Fröhliche Menschen sind Robert Fischer und Paul Austin, die beiden Songwriter hinter der Band aus Boston, zwar immer noch nicht, und einige ihrer Songs tragen weiterhin wenig optimistische Titel wie "Another Lonely Night" oder "Love Has No Meaning". Aber die ruhigen, entspannten semi-akustischen Country-Balladen ihres dritten Albums dokumentieren doch eine Abkehr von den depressiven Kammerpop-Stimmungen der Vorgänger.
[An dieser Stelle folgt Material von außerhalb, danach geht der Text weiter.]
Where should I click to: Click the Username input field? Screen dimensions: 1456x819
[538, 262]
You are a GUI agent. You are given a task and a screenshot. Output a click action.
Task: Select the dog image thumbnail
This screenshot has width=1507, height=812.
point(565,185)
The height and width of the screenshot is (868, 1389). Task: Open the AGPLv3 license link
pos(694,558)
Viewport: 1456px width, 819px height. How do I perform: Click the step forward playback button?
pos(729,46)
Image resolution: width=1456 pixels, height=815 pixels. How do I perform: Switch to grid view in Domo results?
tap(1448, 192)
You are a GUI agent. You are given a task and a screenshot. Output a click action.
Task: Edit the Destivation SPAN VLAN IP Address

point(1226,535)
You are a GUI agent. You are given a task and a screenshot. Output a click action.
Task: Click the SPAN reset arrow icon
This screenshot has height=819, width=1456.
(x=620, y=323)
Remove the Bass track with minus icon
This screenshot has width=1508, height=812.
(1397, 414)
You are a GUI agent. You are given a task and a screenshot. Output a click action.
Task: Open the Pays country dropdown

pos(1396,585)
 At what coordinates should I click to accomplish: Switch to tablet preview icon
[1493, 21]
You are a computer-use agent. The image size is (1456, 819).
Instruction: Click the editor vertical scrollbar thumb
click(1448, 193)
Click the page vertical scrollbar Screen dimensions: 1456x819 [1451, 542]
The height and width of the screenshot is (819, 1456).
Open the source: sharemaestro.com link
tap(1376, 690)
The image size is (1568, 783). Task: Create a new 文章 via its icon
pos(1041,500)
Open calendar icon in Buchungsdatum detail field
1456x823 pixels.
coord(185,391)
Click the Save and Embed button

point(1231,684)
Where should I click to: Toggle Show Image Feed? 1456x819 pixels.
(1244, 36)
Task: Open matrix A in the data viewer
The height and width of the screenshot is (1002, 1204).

Damit sind jetzt wohl auch die ewigen Vergleiche mit den Tindersticks und Nick Cave vom Tisch. "Mojave" ist das traumhaft schöne Bekenntnis zweier Männer, die nicht mehr mit dem Schicksal hadern, sondern selbstbewußt ihr Loser-Image abstreifen. Dabei gehen Willard Grant Conspiracy sogar so weit, daß sie ihren frisch gewonnenen Freiraum mit einer Punk-Noise-Explosion ("Go Jimmy Go") ausschmücken. Hilfreiche Mitwirkende bei der neuen Selbstfindung sind übrigens Chris Brokaw (Come und Codeine), Walter Salas-Humara (Silos), Malcolm Travis (Sugar) sowie Edith Frost und James Apt (Six Finger Satellite).